§ Extrait choisi:
◆ ◆ ◆ ◆
Fort des nouvelles dispositions législatives, le ministère de l'Intérieur devrait porter à 30.000 la cadence annuelle des éloignements d'étrangers en situation irrégulière.
À peine rentré de l'hôpital, le ministre de l'Intérieur Claude Guéant s'attaque au dossier immigration. Le Figaro est en mesure de révéler que la Place Beauvau va augmenter le nombre de renvois des clandestins interpellés en France. Les 28.000 reconduites pour 2011 devraient être portées à 30.000. Un objectif qui pourrait être dépassé dès cette année.
«Depuis janvier, le niveau moyen de ces éloignements s'établit déjà à 2500 par mois», confie un cadre de la police aux frontières (PAF). Mai 2011 a par ailleurs connu un pic de 32% (3397 reconduites contre 2563 en 2010). Et juillet devrait confirmer la tendance, avec une hausse attendue de 7%.
La Place Beauvau veut y voir le signe de la «mobilisation sans faille des préfectures, notamment durant la crise tunisienne», mais aussi, depuis peu, «l'effet mécanique des nouvelles dispositions contenues dans la loi sur l'immigration votée en mai 2011». Un texte dont les principaux décrets d'application ont été publiés au Journal officiel le 18 juillet dernier.
◆ ◆ ◆ ◆
§ Questions sur le contenu:
A) Dites si chacune des affirmations suivantes concorde avec l'article sur les éloignements d'étrangers, en répondant par oui ou par non et en citant les mots décisifs de l'article. (i) L'objectif de reconduites pour 2011 doit passer de 28.000 à 30.000. (ii) Mai 2011 a compté 2563 reconduites. (iii) Les principaux décrets d'application ont été publiés au Journal officiel en mai 2011.
B) Poursuivez l'article sur les éloignements d'étrangers à partir de sa dernière phrase.
Le matériel présenté ensuite provient d'une autre source.
◆ ◆ ◆ ◆
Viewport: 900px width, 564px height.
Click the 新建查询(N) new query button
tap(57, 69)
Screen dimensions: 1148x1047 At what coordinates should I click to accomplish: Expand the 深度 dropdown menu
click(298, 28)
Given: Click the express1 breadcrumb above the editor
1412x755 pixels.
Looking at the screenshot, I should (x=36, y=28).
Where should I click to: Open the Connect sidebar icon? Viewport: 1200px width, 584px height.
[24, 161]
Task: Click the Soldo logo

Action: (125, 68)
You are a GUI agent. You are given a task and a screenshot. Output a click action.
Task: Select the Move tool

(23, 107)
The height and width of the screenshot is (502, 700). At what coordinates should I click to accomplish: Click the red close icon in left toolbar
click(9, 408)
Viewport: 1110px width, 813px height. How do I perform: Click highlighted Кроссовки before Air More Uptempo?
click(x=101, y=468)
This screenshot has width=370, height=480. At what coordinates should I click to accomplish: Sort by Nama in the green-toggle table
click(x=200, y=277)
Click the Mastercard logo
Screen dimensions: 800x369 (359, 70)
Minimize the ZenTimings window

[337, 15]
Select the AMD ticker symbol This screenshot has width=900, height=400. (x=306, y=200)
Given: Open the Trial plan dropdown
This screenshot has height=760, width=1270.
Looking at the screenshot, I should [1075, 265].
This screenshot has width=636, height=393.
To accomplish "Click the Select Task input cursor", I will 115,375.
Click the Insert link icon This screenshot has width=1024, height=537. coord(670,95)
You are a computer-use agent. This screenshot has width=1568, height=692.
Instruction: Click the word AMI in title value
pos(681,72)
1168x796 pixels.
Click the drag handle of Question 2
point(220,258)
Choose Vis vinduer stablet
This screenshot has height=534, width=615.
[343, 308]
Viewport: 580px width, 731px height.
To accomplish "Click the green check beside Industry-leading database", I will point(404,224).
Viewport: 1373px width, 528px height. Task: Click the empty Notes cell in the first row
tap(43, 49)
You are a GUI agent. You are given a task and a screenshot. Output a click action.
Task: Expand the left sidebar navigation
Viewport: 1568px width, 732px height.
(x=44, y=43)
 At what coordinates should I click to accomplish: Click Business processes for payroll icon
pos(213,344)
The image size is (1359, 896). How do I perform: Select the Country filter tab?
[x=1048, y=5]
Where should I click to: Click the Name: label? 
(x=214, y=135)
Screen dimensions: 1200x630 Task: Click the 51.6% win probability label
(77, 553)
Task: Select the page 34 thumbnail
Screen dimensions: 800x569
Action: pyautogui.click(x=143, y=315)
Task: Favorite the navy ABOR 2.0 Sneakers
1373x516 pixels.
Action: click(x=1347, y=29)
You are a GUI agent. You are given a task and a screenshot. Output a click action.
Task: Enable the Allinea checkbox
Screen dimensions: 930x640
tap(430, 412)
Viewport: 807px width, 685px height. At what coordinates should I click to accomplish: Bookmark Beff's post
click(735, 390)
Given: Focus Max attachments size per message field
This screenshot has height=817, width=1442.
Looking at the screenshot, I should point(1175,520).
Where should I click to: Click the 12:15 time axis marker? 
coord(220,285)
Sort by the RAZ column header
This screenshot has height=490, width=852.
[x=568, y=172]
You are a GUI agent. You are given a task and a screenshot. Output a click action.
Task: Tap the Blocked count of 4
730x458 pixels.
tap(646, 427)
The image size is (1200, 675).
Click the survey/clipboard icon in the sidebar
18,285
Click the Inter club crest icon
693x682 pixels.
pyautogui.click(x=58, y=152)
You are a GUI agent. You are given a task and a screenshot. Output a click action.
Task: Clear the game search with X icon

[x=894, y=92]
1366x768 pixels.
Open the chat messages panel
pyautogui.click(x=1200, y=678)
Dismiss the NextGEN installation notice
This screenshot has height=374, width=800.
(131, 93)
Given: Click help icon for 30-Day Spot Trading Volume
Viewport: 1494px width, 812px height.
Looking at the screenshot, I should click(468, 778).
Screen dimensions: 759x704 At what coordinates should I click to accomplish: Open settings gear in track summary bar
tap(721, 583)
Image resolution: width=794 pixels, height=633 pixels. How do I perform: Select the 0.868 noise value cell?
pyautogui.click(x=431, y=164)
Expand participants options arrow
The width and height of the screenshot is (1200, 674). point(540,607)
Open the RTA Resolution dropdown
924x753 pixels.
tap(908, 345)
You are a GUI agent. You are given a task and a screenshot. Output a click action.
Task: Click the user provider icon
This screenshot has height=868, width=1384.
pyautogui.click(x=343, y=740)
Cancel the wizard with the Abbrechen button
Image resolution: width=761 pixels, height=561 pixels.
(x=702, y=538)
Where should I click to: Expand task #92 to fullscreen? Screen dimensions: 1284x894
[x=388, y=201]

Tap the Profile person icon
◆ ◆ ◆ ◆
§ Ensemble des réponses:
A)
(i) Oui : « Les 28.000 reconduites pour 2011 devraient être portées à 30.000. »
(ii) Non : « 3397 reconduites contre 2563 en 2010 ».
(iii) Non : « publiés au Journal officiel le 18 juillet dernier ».

B)
Les préfets, il est vrai, comptent tout particulièrement sur ces nouveaux outils pour renforcer l'effectivité de leurs décisions, souvent contrecarrées par le juge judiciaire. Dorénavant, l'intervention du juge des libertés et de la détention (JLD) sera repoussée à cinq jours, au lieu de deux. Ce qui évitera à un clandestin d'être remis prématurément en liberté, si la procédure d'éloignement dont il fait l'objet se révèle juridiquement fondée.
Autre disposition phare entrée en application depuis quinze jours: la durée de rétention des étrangers en situation irrégulière peut aller jusqu'à 45 jours, au lieu de 32 précédemment. Cet allongement du délai donne plus de chance à l'administration d'obtenir des laissez-passer consulaires de la part des pays qui traînent souvent des pieds pour reprendre leurs ressortissants, comme la Chine, qui attend en moyenne 35 jours avant de délivrer un sésame, ou le Mali, qui en met environ 38.
Privilégier le «pragmatisme»
De l'aveu même du prédécesseur de Claude Guéant à Beauvau: la non-délivrance de laissez-passer représente «la première cause d'échec des procédures d'éloignement, soit 34% des cas». En Espagne, le socialiste Zapatero a pu porter le délai de rétention à 60 jours. Et l'Europe tolère jusqu'à 18 mois. Il sera toujours temps de faire modifier le délai tricolore si les résultats espérés tardent à venir.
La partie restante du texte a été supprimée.